O jantar terminou. Agradeci. Na porta de saída despedi-me do Elder:
- Elder, a Ava é uma ave rara.
- Obrigado. Estou muito preocupado com os Caminhos de Luanda.
- Vou tratar disso.
Era quase meia-noite. Estava na varanda a fumar um cigarro, a pensar como resolveria os problemas do dia seguinte. Na rua vejo uma mulher que parece a imagem da morte. Vai muito lenta. É baixa e forte de rosto jovem. O cabelo mal se vê porque está coberto de sujidade. Um pequeno xaile ajuda-a a cobrir as costas. Vê-se no peito uma camisola rasgada, e nas pernas o resto de uma saia. Os chinelos afastam-se dos pés, já não servem para andar. Parece ter saído de uma vala comum, porque todo o aspecto exterior está banhado com terra. É a imagem adequada de quem não tem para onde ir. Como se fosse um espelho, onde todas as imagens desta sociedade nela se reflectissem.

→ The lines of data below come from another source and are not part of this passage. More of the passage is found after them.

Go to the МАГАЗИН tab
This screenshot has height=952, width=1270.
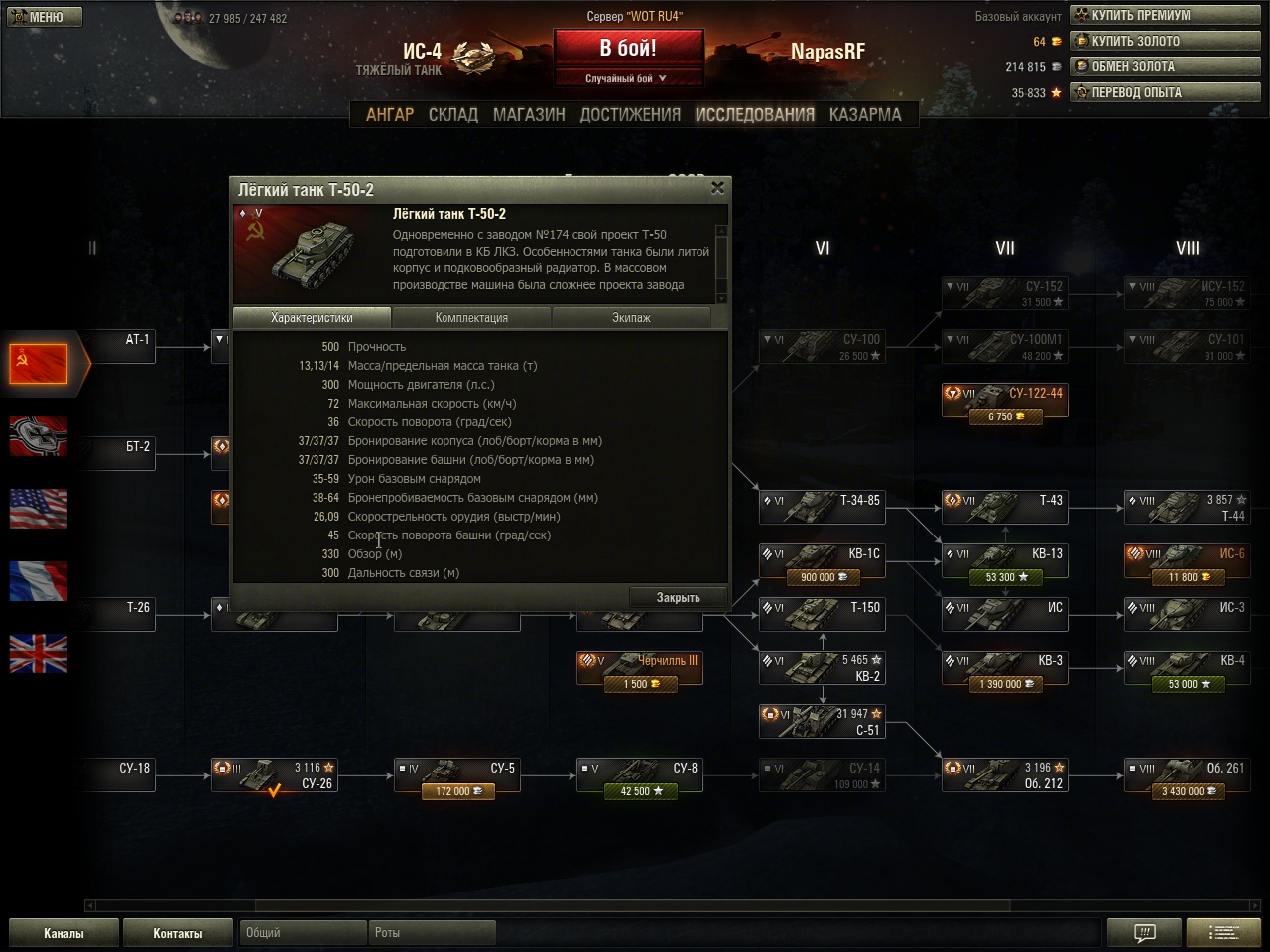[529, 114]
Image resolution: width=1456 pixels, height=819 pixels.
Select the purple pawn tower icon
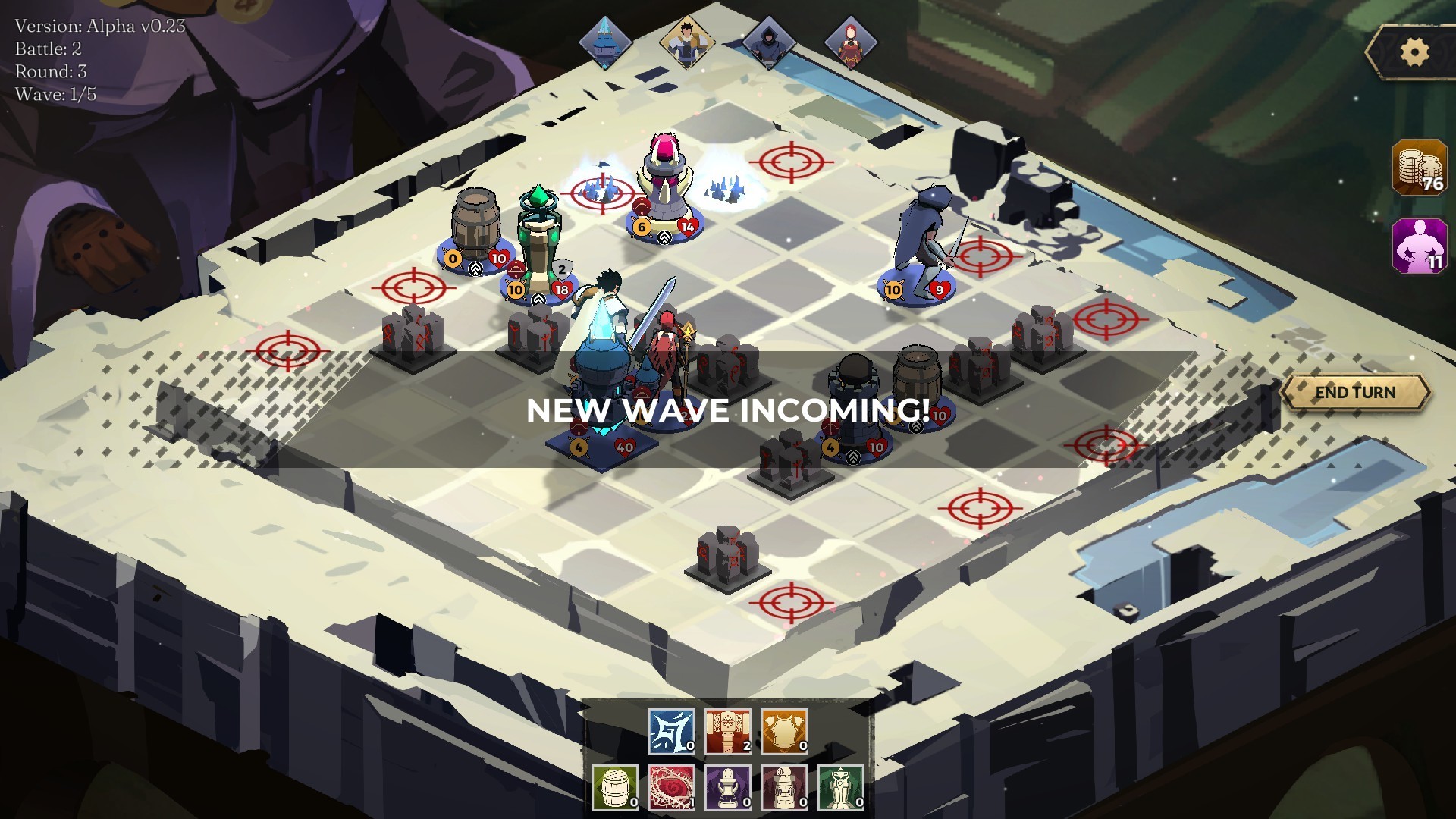tap(727, 787)
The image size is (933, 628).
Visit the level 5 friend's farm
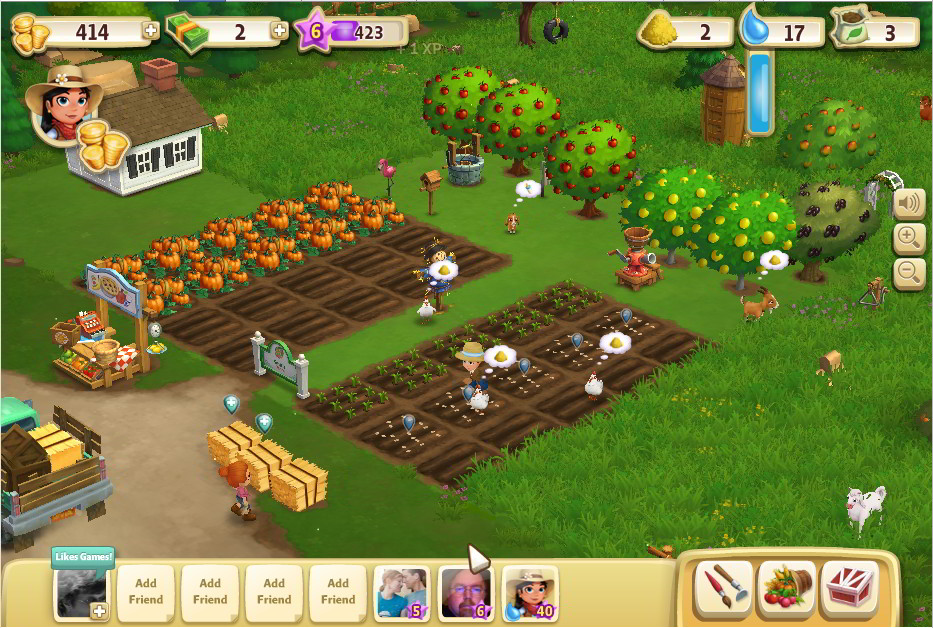point(402,592)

Entretanto, Vieira parte para a Namíbia.
- Vou lá tratar dos últimos preparativos. Arrumar definitivamente as coisas. Sigo primeiro, a Ava depois. Ela fica uns dias em casa de uma amiga junto ao aeroporto a tratarem de assuntos que lhes dizem respeito. Depois juntamo-nos. Ela irá para Portugal definitivamente. Ficas com a chave da nossa casa para vigiares se algo de anormal acontecer. Não te custa nada… estás em cima.
- Daqui a quanto tempo…
- Quinze dias, um mês.
- Como sempre.
- Não, não me posso demorar muito. Olha, já falei com o Novo Director. Despacha isso de qualquer maneira… fica bem por aqui.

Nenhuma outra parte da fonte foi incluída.